From Abrams history in TV and film, particularly in his butchering of the Star Trek universe, it’s clear that he’s better at character than plot. That made producer Kathleen Kennedy’s choice of Abrams to helm the reintroduction of Han and Leia a wise one, and her decision to have The Empire Strikes Back writer Lawrence Kasdan riding herd on him one worthy of Yoda. Gone is the unspeakable mishmash of dialog from the prequels. Kasdan’s screenplay is weighed down with an unwieldy cast, but pair of leads emerge in the persons of Harrison Ford and Daisy Ridley.

Peter Mayhew as Chewbacca and Harrison Ford as Han Solo

At this point, the only thing that could draw Ford out of a comfortable retirement of recreational aviation and bopping Calista Flockhart is the prospect of taking the controls of the Millennium Falcon one last time. Ford phoned it in for years in one big budget paycheck movie after another, which makes the sight of a fully armed and operational Han Solo something to behold. In the 30 years since the Battle of Endor, Solo has seen personal tragedy. He’s not the happy go lucky rogue any more, even if he’s returned to the pirate lifestyle, but neither is he a broken man. Chewbacca is still at his side, but he’s more than just a furry sidekick this time around. Kasdan and Abrams have made him a full fledged hero in his own right. Carrie Fisher’s Princess Leia is now General Organa, charged with defending the weak and fragmented Republic against the First Order, a fascist movement built from the fragments of the Empire. Leia’s not in the center of the action any more, but when Fisher and Ford share a screen for the first time in 32 years, this reviewer’s tears flowed freely.

Carrie Fisher as Leia Organa

Taking Leia’s place is Daisy Ridley as Rey, an orphaned scavenger on the planet Jakku living off the scraps of the final battle that broke both the New Republic and the Empire’s militaries twenty years earlier. Ridley proved to be the project’s best casting choice, as she easily holds the screen with both legends and talented newcomers. She has the air of a bona fide movie star in the making. Her chemistry with John Boyega, who plays fugitive Stormtrooper Finn as a Cowardly Lion, bodes well for the future films.

Daisy Ridley as Rey

Rey’s opposite is Kylo Ren, played to the hilt by Adam Driver, who attracted attention on HBO as Lena Dunham’s boyfriend on Girls. Driver’s background in post-mumblcore naturalism serves him extremely well, as he paints Kylo Ren not as a cold force of evil nature like Darth Vader, but as a petulant, wannabe punk, prone to fits of rage and delusions of grandeur. To the audience, it’s clear that he’s just a pawn in a larger game being played by the Emperor’s successor, Supreme Leader Snoke (Andy Serkis), but he hasn’t figured it out yet.

Adam Driver as Kylo Ren

I won’t be responsible for spoiling the ending for you, except to say that the emotional climax is devastating.
There are many callbacks to moments in the Orig Trig, but it would be wrong to say that The Force Awakens is a mere rehash of A New Hope. Sure, there’s a formula to these things, but Kasdan and Abrams are doing more than just walking us through the Stations of the Force. It makes perfect sense, for example, for the First Order to pursue the Tarkin Doctrine and construct its own superweapon. In the case of the good guys, no less an authority than Foreign Policy magazine weighed in this morning with this: “In hindsight, it’s clear that, for the Rebel Alliance the Imperial defeat at the Battle of Endor was a classic example of a catastrophic victory: a sudden collapse of a seemingly unbeatable foe that produced opportunities it was unprepared to exploit.”
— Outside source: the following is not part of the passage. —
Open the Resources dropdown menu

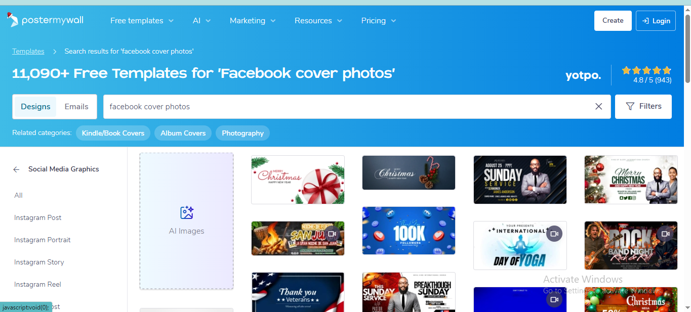[x=318, y=21]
Like a Chuck Jones Looney Tunes cartoon, The Force Awakens speaks on multiple levels. The kids will respond—strongly—to the swashbuckling and derring do, and the vibrant new stars in the making. For older fans like myself, there is a poignance in seeing how things turned out for our old heroes who won the Star Wars but botched the peace, leaving the next generation to clean up their mess. So it always goes.